In questo passaggio misterioso dal "Dedalus", ho colto delle chiavi molto profonde, riguardo a delle connotazioni linguistiche inerenti all'approccio profondo e luministico di Joyce e alle sue frequenti illuminazioni, che serpeggiano e lampeggiano di continuo all'interno della sua poetica, come degli affluenti feroci, affamati di spazio e di reazioni. Le ho lette più volte. Le condivido in questo post con lo stesso fervore con cui le ho assaporate ed esplorate:
"La frase e la giornata e lo scenario si armonizzavano all'unisono. Parole. Era forse merito dei colori?
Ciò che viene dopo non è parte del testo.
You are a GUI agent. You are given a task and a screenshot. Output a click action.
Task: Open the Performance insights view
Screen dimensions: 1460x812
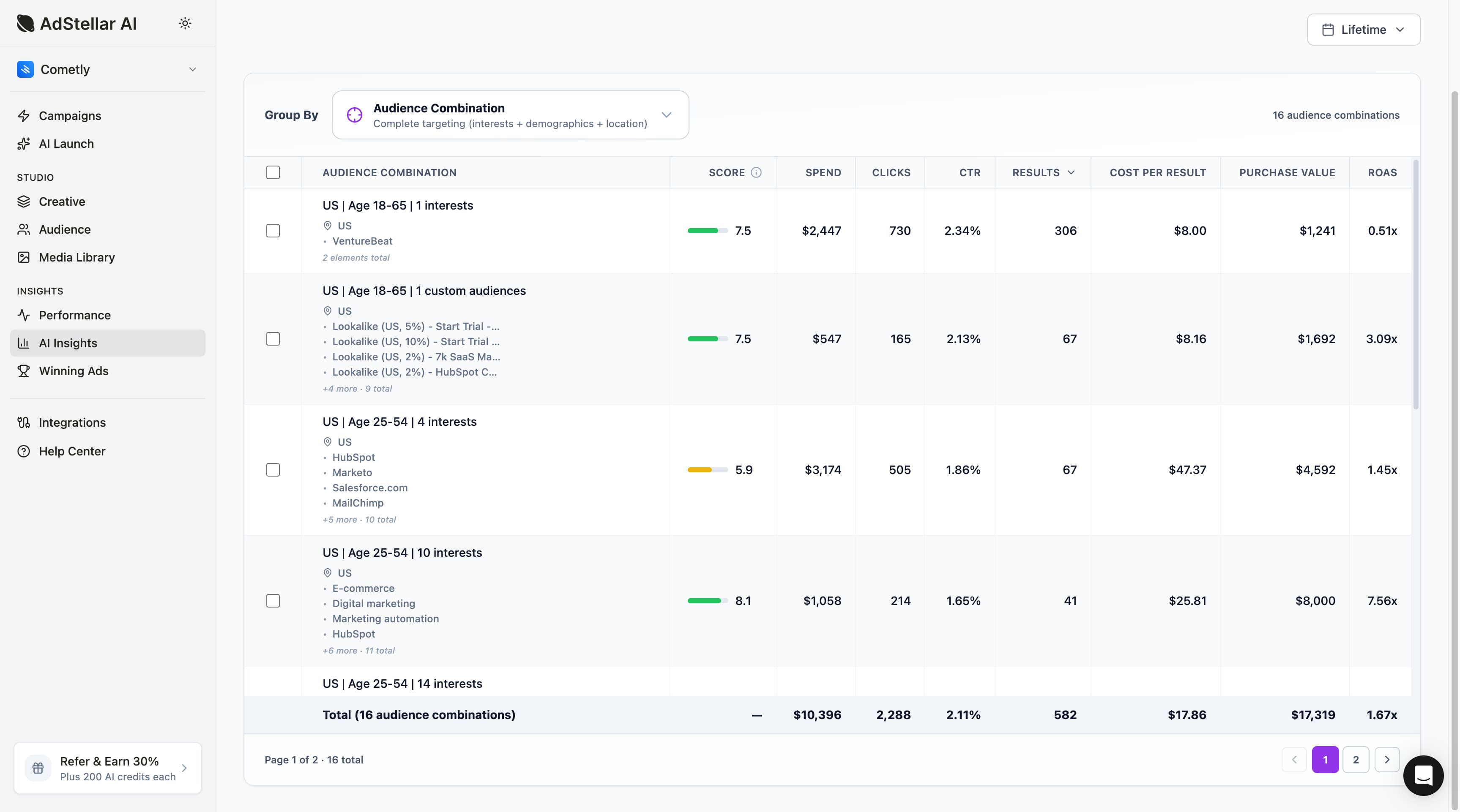74,314
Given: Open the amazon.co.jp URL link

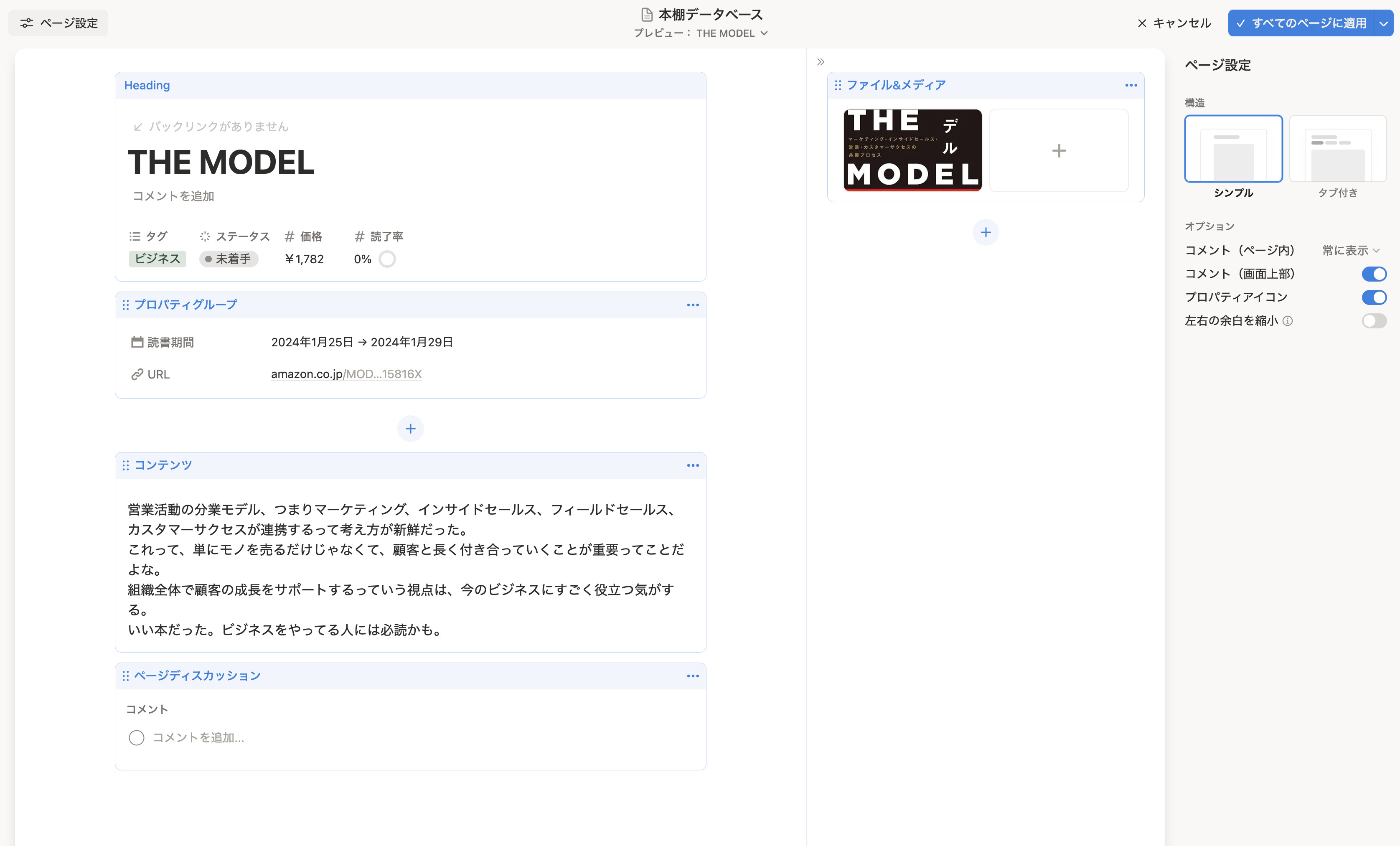Looking at the screenshot, I should [x=346, y=374].
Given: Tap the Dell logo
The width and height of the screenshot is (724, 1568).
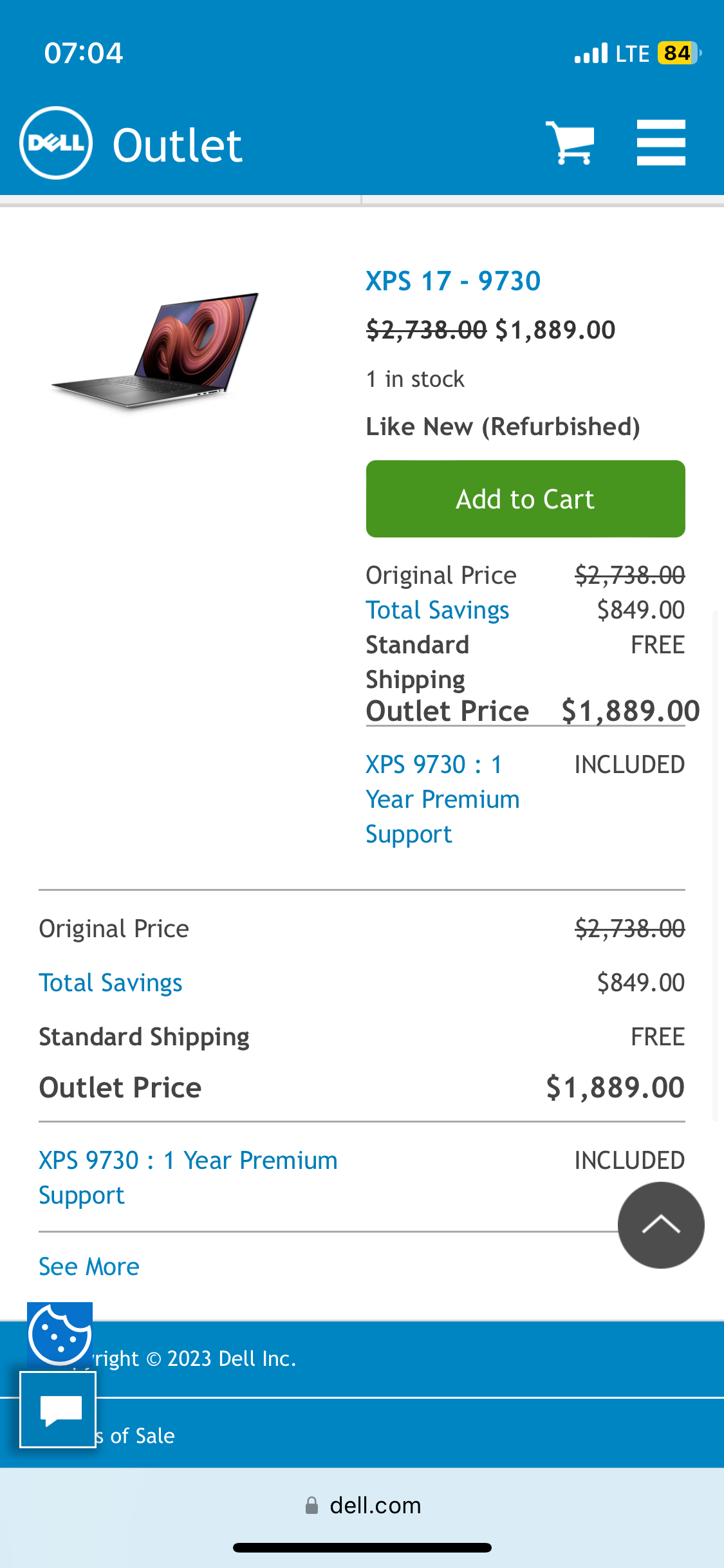Looking at the screenshot, I should click(x=56, y=143).
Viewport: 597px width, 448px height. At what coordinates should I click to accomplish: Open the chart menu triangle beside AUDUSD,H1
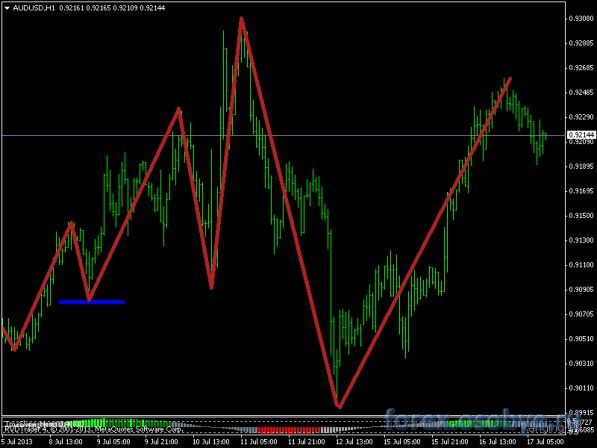(x=7, y=8)
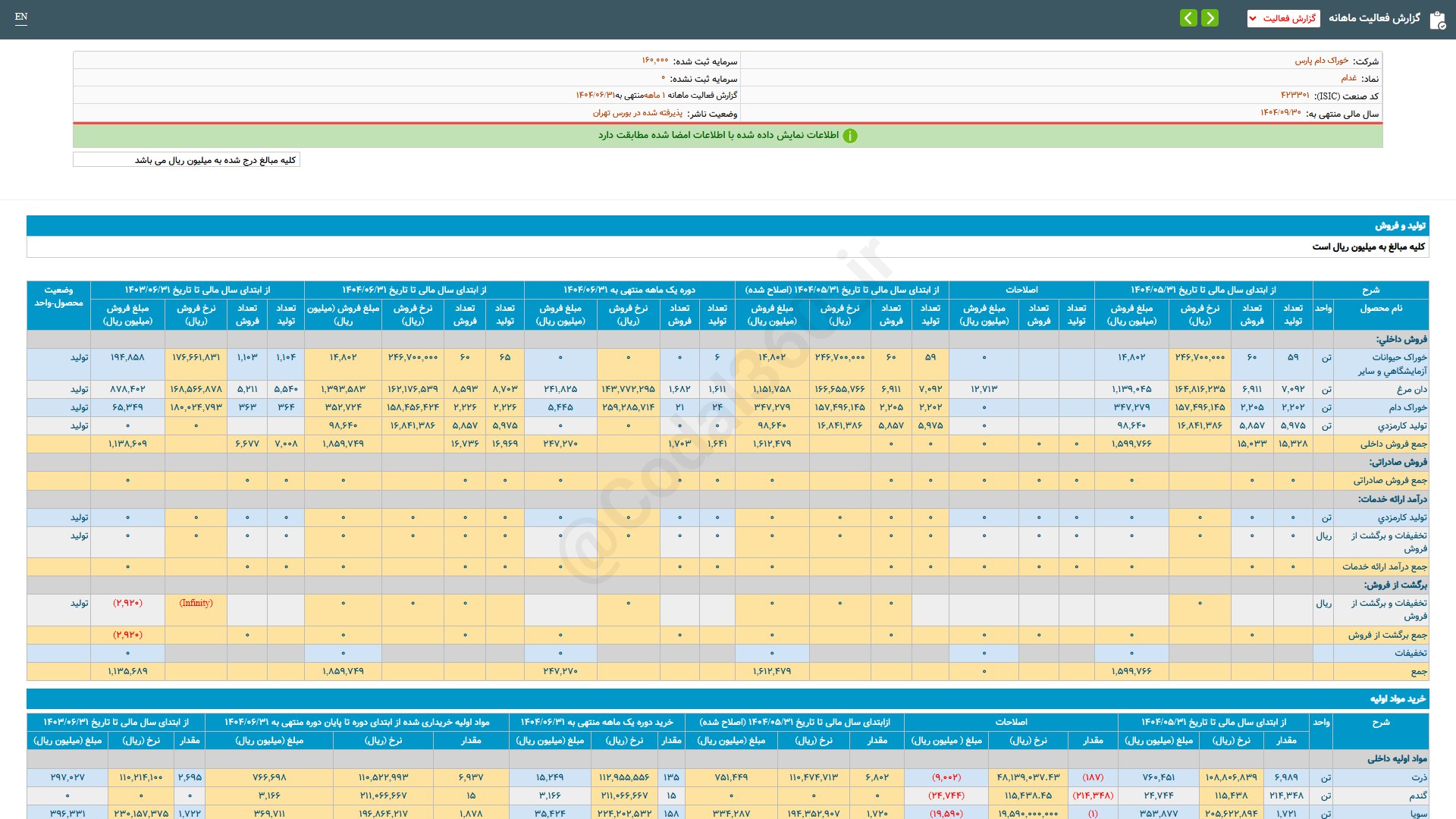The height and width of the screenshot is (819, 1456).
Task: Switch language with the EN link
Action: [21, 17]
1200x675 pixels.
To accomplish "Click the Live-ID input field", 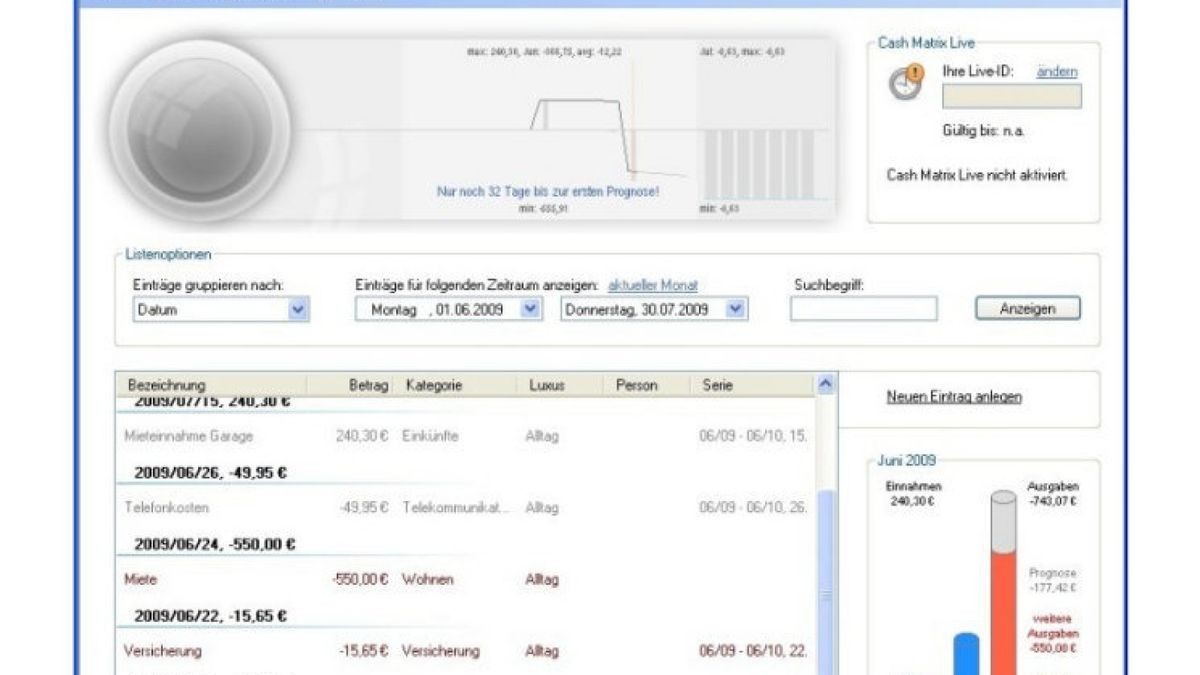I will click(1011, 97).
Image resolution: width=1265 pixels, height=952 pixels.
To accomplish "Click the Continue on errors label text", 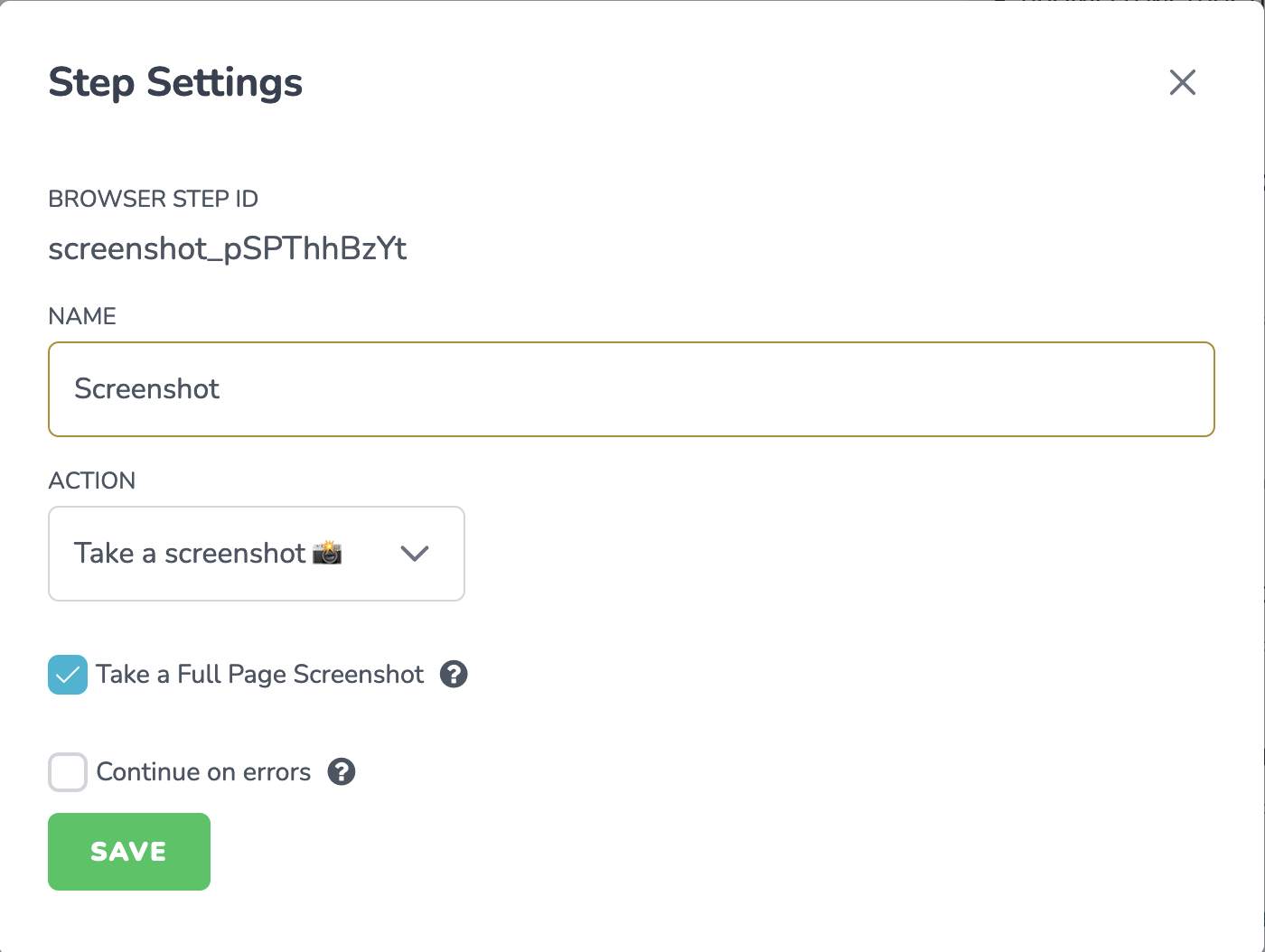I will tap(203, 772).
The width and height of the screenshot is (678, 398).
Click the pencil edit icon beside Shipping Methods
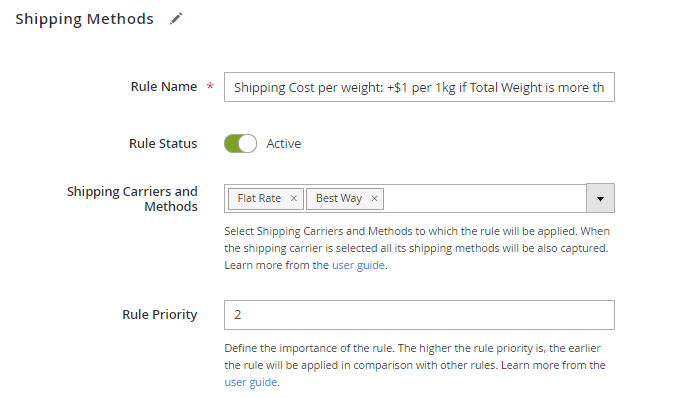[x=176, y=19]
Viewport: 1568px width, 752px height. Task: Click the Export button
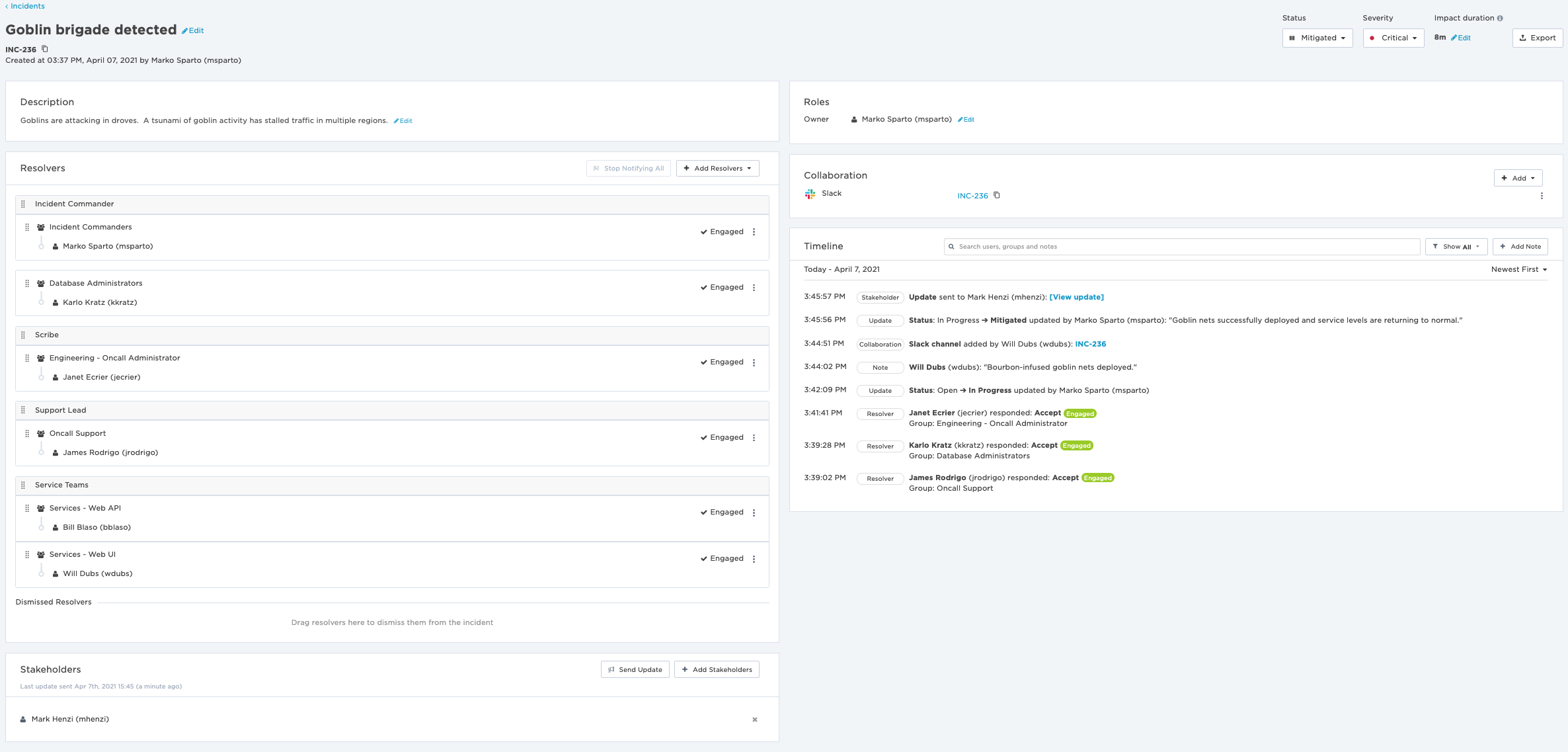click(x=1537, y=38)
Lasciò che rilucessero e si oscurassero, una sfumatura dopo l'altra: l'oro dell'aurora, il rosso chiaro e il verde dei meleti, il turchino delle onde, il vello delle nubi frangiato di grigio. No, non si trattava dei colori; il merito era dell'equilibrio, del ritmo della frase stessa. Preferiva allora il ritmico fluire e rifluire delle parole alle loro associazioni di leggenda e di colore? Oppure, debole di vista quanto era schivo di mente, derivava dal riflesso del mondo luminoso, sensibile, veduto attraverso il prisma di un linguaggio multicolore, istoriato con opulenza, un minor piacere di quello derivato dalla contemplazione di un mondo interiore di stati d'animo individuali, rispecchiati in modo perfetto dal periodare di una prosa lucida e duttile?".
Estratto dal "Dedalus" di James Joyce. Oscar Mondadori 1986, nella traduzione di Bruno Oddera.